Но мы это можем заключить сейчас, а в то время, естественно, впечатление возникало совсем другое. Войтыла, например, не ощущал никакого потепления. Наоборот, год за годом местные власти в Кракове мешали духовенству ходить крестным путем на праздник Божьего тела, в конце концов вообще запретив организовывать шествия по центральной площади. А ведь для краковянина этот праздник всегда был поводом вспомнить святого Станислава Щепановского, убитого недалеко от Вавеля, «на Скалке» (то есть на холме), где ныне стоит санктуарий с его реликвиями. Именно там неизменно заканчивалась процессия, двигавшаяся из базилики Божьего Тела в Королевском замке. Там же, в костеле, в конце XIX века появилась крипта заслуженных поляков, где покоятся такие знаменитые жители города, как летописец Ян Длугош и драматург Станислав Выспяньский, композитор Кароль Шимановский и художник Генрик Семирадский. Процессия на праздник Божьего тела – важнейший элемент краковской культуры. Это – гордость краковян, величайшее выражение их любви к своей земле. Но коммунисты, к возмущению верующих, делали все, чтобы уменьшить ее значение, а по возможности – вообще стереть из памяти. Сначала они запретили организовывать процессии ряду монашеских орденов, потом распространили этот запрет на близлежащие приходы, и наконец, вовсе закрыли для религиозных шествий Главный рынок с его кафедральным собором Пресвятой Девы Марии. «Даже собаководы могли устраивать походы через Главный рынок, – жаловался Войтыла главе горсовета, – и только для католической общественности на праздник Божьего Тела он закрыт»380.

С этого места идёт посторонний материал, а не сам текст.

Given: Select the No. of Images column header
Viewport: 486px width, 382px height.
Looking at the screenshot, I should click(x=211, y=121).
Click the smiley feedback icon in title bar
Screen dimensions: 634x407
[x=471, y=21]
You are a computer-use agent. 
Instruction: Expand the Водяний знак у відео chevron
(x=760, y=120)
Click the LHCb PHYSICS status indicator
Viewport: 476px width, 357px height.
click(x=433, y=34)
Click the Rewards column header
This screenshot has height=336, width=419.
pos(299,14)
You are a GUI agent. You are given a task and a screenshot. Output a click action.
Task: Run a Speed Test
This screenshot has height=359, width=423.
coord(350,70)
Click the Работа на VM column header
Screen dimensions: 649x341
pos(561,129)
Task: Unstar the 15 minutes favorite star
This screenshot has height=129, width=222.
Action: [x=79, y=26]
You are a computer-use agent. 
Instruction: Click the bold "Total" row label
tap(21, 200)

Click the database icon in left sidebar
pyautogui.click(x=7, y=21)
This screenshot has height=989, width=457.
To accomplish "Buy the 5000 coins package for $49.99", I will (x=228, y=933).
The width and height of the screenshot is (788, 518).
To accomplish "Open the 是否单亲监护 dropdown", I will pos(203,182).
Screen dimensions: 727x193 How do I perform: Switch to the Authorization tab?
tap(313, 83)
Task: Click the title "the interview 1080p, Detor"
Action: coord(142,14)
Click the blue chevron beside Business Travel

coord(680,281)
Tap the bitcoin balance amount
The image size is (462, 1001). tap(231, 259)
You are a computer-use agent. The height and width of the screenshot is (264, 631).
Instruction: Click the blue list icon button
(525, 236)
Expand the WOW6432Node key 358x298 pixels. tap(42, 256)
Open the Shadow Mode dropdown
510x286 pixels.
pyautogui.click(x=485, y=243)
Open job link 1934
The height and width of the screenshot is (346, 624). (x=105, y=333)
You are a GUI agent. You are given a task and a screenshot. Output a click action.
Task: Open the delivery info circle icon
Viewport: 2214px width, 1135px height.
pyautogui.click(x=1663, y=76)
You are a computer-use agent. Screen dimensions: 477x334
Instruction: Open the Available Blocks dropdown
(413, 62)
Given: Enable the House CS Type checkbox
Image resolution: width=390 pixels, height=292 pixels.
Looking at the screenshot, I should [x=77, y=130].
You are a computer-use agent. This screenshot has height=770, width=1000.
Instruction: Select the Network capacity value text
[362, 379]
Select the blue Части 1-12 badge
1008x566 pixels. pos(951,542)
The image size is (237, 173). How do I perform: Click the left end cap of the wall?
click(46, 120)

Властный диктат коснулся и самого митрополита. В последний момент по требованию секретаря парторганизации отменили доклад Войтылы о Втором Ватиканском соборе перед студентами Высшей сельскохозяйственной школы в Кракове; за три дня до намеченной даты отменили также слет выпускников гимназии имени Вадовиты – конечно, из‐за того, что туда собирался приехать краковский архиепископ381.

***

Ощущение государственного произвола обострилось с проведением мероприятий в честь тысячелетия крещения Польши. Власть не собиралась безучастно взирать на церковные торжества и решила провести альтернативные празднования – уже в честь тысячелетия польской государственности (благо, в Польше эти даты совпадают). Целых полгода по всей стране чиновники соперничали с духовенством, кто привлечет больше народу на свои акции. Нередко можно было наблюдать, как по одной улице идет крестный ход, а на другой проходят фестивали, концерты, выставки или торжественные манифестации с участием партийных сановников. В выходные и в те дни, когда костел планировал организовать памятные мероприятия, по телевидению и радио транслировали самые интересные фильмы и передачи, причем время вещания было увеличено, чтобы люди даже не думали поздно вечером бежать в храм. В Краков, где, по данным ответственных лиц, церковные торжества вызывали особенно сильный отклик, власти даже пригласили легендарный венгерский клуб «МТК» сыграть футбольный матч с местной «Вислой», лишь бы затмить очередное шествие верующих. Игру посетило 15 000 болельщиков, но еще 5000 в последний момент предпочли пойти в костел, хотя купили билеты на стадион.

В древней столице Польши Гнезно во время вечерней мессы, которую служил Войтыла, грянул артиллерийский салют в честь приезда министра обороны – почетного гостя на военном параде, устроенном местными властями. В Познани, куда в один день прибыли Вышиньский и Гомулка, последний, выступая на митинге, разразился настоящей филиппикой против примаса: «Насколько же ограниченным и лишенным национального чувства государственности должно быть мышление председателя польского епископата, если из всех трагедий, которые встретились Польше, он смог извлечь лишь такой вывод, что польский народ способен существовать и без короля, и без вождя, и без лидеров, и без премьеров, и без министров, но без пастыря – никогда. Этот безответственный пастырь пастырей, сражающийся с нашим народным государством и заявляющий, что он не будет склоняться перед польскими интересами, ставит свои призрачные претензии на духовное предводительство выше независимости. Как же он слеп, если забыл о том, кто Польшу погубил, а кто ее освободил». В своей речи Гомулка прошелся также по идее «бастиона христианства», которую якобы вынашивал иерарх: мол, примас тем самым пытается разрушить польско-советскую дружбу382. Удивительная параллель с описанным выше мнением Войтылы!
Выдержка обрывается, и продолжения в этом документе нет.